A handler is a BiFunction
that takes the event and the offset as parameters and returns zero or more bound statements that will be executed before processing next event.
@Override
public EventHandlers defineEventHandlers(EventHandlersBuilder builder) {
builder.setEventHandler(PostAdded.class, this::processPostAdded);
return builder.build();
}
private CompletionStage<List<BoundStatement>> processPostAdded(PostAdded event, UUID offset) {
BoundStatement bindWriteTitle = writeTitle.bind();
bindWriteTitle.setString("id", event.getPostId());
bindWriteTitle.setString("title", event.getContent().getTitle());
BoundStatement bindWriteTitleOffset = writeOffset.bind(offset);
return completedStatements(Arrays.asList(bindWriteTitle, bindWriteTitleOffset));
}
In this example we add one row to the blogsummary
table and update the current offset in the blogevent_offset
table for each PostAdded
event. Other event types are ignored.
Note how the prepared statements that were initialized in the prepare
method are used here.
You can keep state in variables of the enclosing class and update that state safely from the event handlers. The events are processed sequentially, one at a time. An example of such state could be values for calculating a moving average.
If there is a failure when executing the statements the processor will be restarted after a backoff delay. This delay is increased exponentially in case of repeated failures.
§Raw Stream of Events
There is another tool that can be used if you want to do something else with the events than updating tables in Cassandra.

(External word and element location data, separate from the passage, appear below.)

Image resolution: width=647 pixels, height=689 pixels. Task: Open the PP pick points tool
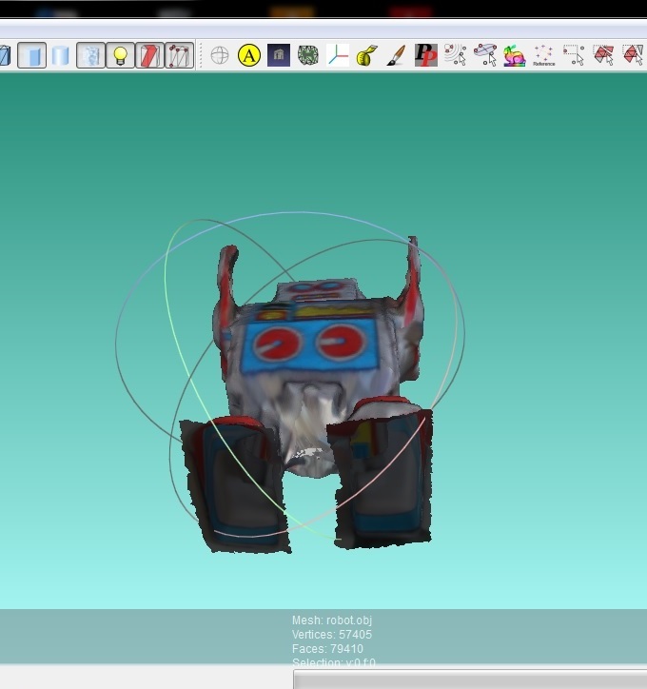[425, 55]
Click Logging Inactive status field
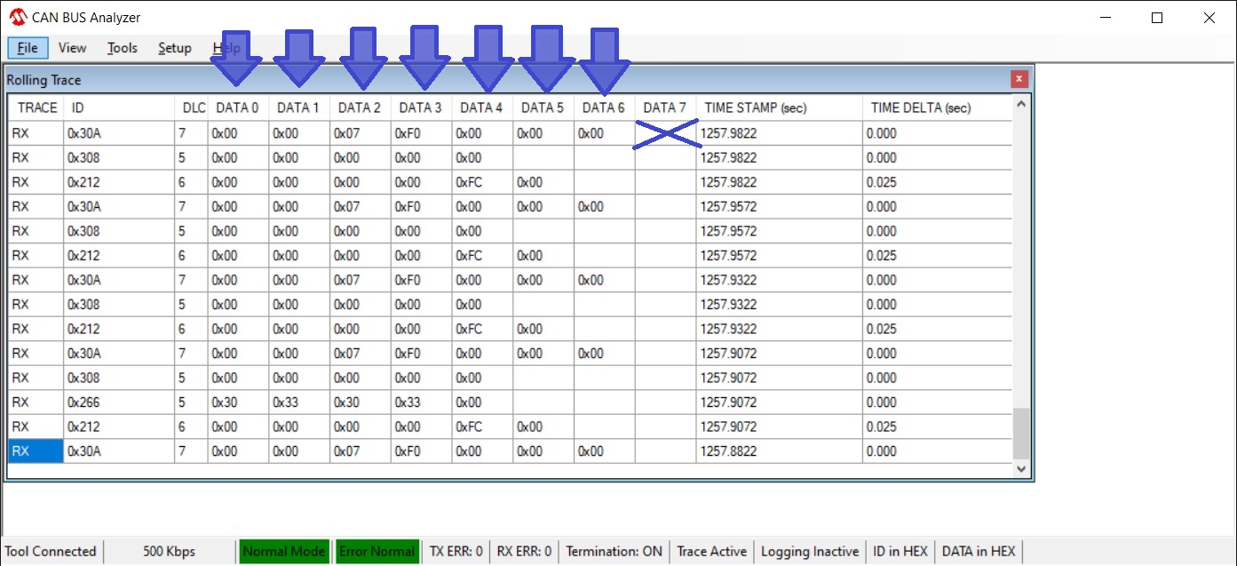 (810, 551)
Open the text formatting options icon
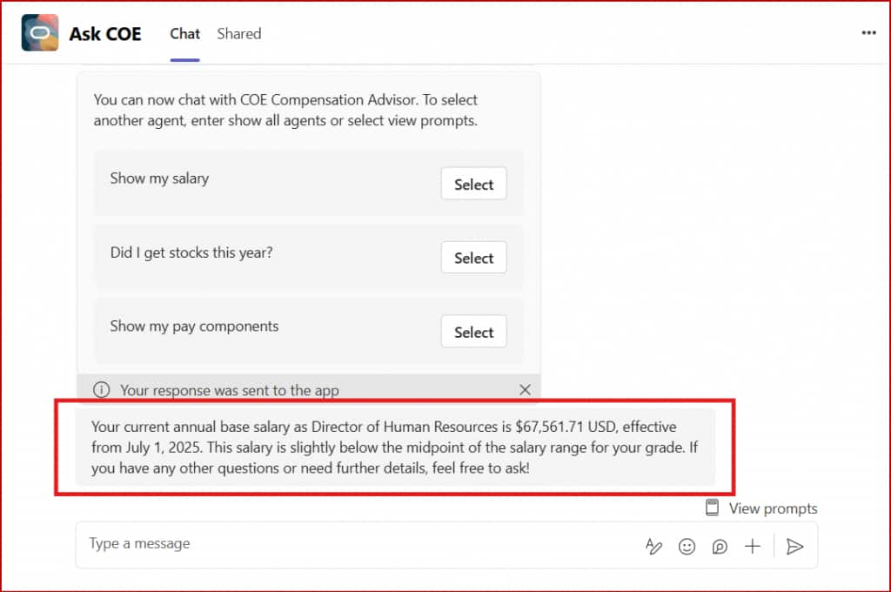 [x=653, y=547]

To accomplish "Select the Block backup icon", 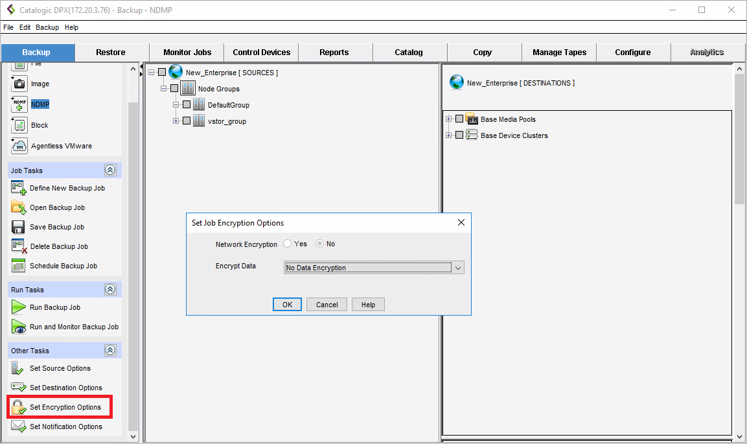I will tap(19, 125).
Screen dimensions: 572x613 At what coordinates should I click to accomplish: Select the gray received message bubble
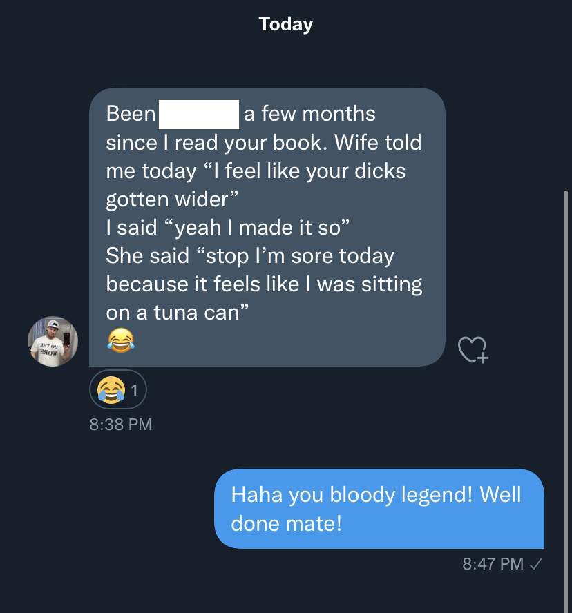(x=267, y=226)
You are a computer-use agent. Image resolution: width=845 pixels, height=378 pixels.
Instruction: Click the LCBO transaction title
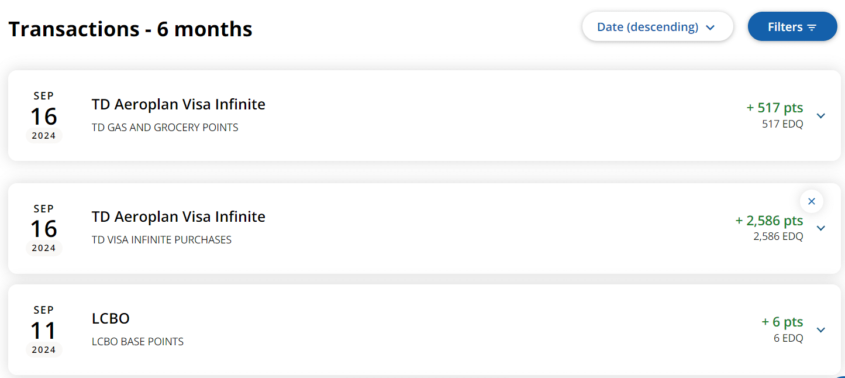point(111,319)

You can get a stream of the persistent events with the eventStream
method of the PersistentEntityRegistry.
public ServiceCall<NotUsed, Source<PostSummary, ?>> newPosts() {
final PartialFunction<BlogEvent, PostSummary> collectFunction =
new PFBuilder<BlogEvent, PostSummary>()
.match(PostAdded.class, evt ->
PostSummary.of(evt.getPostId(), evt.getContent().getTitle()))
.build();
return request -> {
Source<PostSummary, ?> stream = persistentEntityRegistry
.eventStream(BlogEventTag.INSTANCE, Optional.empty())
.map(pair -> pair.first()).collect(collectFunction);
return CompletableFuture.completedFuture(stream);
};
}
The eventStream
method takes the event class that implements the AggregateEventType
and an optional offset, which is the starting point of the stream. It returns a Source
of Pair
elements, which contains the event and the associated offset.
This stream will never complete, unless there is failure from retrieving the events from the database. It will continue to deliver new events as they are persisted.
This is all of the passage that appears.